Directions → Lines in which "agent" appears should be pulled from the data below.
Excerpted data section start
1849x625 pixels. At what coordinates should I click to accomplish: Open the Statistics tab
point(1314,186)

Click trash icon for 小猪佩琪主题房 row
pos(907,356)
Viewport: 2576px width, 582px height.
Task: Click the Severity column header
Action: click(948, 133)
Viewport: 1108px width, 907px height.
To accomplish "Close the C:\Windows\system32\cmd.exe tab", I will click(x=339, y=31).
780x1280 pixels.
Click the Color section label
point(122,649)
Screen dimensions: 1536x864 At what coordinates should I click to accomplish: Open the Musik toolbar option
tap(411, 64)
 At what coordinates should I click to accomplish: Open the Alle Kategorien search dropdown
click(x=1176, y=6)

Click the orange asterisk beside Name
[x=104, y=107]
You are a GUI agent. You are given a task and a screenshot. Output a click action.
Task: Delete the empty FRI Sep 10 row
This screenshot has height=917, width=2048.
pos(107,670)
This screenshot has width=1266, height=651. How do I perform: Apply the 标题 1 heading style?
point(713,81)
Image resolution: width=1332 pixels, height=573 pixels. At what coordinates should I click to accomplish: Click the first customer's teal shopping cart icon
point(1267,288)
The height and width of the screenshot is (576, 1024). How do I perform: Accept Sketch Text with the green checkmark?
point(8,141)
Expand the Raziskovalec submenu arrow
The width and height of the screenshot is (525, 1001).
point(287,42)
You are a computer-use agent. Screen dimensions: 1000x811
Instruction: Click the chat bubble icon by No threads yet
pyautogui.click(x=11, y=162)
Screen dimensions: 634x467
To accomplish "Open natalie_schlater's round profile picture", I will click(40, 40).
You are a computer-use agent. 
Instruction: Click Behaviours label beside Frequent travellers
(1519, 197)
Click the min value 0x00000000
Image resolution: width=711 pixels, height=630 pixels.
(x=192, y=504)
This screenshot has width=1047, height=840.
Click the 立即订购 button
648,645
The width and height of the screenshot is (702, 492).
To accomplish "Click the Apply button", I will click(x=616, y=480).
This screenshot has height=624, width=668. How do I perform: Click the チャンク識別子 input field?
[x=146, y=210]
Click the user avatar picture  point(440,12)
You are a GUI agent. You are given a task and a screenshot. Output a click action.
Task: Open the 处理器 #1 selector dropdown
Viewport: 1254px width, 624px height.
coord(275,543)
Excerpted data section end
Task answer →
You are a GUI agent. You are given a task and a screenshot. Output a click action.
You are a computer-use agent. Screen dimensions: 1000x811
You are a computer-use agent. 
You are a GUI agent. You are given a task and a screenshot. Output a click action.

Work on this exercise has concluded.